Morning session (on-demand — MM stuck)

What struck me today: the first fix was wrong. Not exactly wrong — it fixed one real bug. But I declared victory after getting &closed=true working, restarted the service, and walked away thinking the stuck-window class of bugs was closed. Then the service came back and sat in MAX_OPEN_ORDERS=4 again. The second bug (resolve-loop only firing on window boundary, missing UMA lag) had been sitting right next to the first one the whole time. I'd read the loop. I'd just not read it carefully.

There's a pattern I want to name: when a fix works on the specific example I tested, I treat "working on the example" as "working in general." That's how the 40-hour outage accumulated in the first place — window 1776619800 (sandwiched between the two stuck ones) resolved fine, so the bot's author (me, weeks ago) never saw the failure mode. The class of bug didn't surface until it hit.

The honest version is: both bugs were obvious in the loop once I went looking for the second one. I didn't go looking because the first fix felt complete.
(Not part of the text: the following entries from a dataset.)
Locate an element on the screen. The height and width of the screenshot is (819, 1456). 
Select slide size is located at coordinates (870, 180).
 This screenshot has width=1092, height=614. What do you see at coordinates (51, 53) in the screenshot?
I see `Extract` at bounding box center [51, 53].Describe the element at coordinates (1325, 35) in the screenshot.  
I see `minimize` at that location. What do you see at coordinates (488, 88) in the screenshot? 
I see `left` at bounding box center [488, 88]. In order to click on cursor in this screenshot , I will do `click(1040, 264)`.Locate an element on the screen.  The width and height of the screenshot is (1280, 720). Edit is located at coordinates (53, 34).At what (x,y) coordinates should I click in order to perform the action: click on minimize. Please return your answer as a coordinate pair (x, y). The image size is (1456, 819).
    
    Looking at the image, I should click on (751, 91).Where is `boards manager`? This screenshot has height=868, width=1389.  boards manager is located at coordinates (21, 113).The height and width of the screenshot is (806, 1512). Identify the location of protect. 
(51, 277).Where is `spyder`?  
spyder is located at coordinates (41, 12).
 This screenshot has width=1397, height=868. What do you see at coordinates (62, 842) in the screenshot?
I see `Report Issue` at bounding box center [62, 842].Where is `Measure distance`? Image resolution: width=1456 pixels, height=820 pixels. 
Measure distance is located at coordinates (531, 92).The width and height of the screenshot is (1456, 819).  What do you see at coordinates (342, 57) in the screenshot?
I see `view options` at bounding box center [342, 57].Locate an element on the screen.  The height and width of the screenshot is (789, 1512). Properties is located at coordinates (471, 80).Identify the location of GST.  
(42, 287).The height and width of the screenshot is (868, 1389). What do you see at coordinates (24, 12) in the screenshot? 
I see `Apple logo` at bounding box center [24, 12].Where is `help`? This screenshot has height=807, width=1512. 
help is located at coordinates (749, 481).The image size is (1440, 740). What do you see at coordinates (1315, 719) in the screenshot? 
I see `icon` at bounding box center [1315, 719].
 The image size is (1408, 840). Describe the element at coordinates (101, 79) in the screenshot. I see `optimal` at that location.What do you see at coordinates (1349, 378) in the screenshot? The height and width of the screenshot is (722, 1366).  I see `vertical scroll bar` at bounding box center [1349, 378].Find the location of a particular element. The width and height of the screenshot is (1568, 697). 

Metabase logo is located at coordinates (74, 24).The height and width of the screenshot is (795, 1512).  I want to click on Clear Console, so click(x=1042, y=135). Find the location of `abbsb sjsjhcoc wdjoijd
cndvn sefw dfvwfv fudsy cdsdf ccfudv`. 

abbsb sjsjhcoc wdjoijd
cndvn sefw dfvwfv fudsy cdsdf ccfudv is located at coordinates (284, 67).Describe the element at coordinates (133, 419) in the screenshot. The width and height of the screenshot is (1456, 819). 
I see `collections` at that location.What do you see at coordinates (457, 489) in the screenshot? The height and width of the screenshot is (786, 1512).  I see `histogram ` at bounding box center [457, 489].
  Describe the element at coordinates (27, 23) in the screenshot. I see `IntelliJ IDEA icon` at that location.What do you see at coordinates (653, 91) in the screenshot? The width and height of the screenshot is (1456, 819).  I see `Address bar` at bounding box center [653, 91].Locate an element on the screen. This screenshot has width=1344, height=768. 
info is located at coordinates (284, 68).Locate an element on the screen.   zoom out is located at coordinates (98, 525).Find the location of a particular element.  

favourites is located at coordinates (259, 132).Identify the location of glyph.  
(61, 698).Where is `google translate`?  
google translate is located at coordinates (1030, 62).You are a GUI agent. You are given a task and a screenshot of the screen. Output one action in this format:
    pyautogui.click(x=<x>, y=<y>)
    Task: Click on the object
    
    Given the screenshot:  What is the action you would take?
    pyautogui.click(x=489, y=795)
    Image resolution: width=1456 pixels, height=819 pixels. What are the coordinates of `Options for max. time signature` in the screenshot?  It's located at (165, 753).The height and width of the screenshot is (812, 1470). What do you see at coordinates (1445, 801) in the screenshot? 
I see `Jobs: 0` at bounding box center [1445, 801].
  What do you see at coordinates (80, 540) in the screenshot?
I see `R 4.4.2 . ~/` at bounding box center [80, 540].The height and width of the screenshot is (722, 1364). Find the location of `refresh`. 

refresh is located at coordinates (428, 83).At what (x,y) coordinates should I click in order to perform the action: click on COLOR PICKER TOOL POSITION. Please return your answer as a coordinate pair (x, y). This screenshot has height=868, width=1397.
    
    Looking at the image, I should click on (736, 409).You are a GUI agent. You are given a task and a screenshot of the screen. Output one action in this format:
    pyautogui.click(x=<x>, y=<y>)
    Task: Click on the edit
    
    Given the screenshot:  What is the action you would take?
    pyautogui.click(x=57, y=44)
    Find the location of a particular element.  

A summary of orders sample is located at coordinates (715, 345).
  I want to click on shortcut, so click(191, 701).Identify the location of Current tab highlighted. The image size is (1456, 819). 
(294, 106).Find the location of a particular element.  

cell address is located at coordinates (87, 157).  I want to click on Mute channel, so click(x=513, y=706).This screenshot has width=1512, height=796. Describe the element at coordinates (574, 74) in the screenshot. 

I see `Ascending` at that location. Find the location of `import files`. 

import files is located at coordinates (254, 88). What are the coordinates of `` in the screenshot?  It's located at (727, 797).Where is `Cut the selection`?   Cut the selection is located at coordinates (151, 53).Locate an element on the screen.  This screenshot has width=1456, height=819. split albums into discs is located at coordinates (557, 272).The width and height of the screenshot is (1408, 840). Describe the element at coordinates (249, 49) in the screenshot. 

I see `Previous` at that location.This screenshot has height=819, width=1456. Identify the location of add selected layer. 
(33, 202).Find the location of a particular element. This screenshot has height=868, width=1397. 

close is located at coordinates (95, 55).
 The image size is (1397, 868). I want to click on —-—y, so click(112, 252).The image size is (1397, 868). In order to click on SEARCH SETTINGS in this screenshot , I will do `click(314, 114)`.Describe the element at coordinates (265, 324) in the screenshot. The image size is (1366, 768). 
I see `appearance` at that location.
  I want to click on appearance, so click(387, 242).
Feeling complete is a bias, not a signal.

What I want to carry forward: after a bug fix that clears one instance, ask "what else could keep this class alive?" before declaring done. Not a sign-off checklist — an actual minute of imagining how the bug could persist.

Small win: the manual state cleanup was clean. All 4 orders had status=expired with matched=0/0 — meaning when the bot reserved $19.70 in the tracker, no real capital was ever at risk. The arithmetic of the tracker and the arithmetic of the chain had diverged, and the chain was the one that mattered.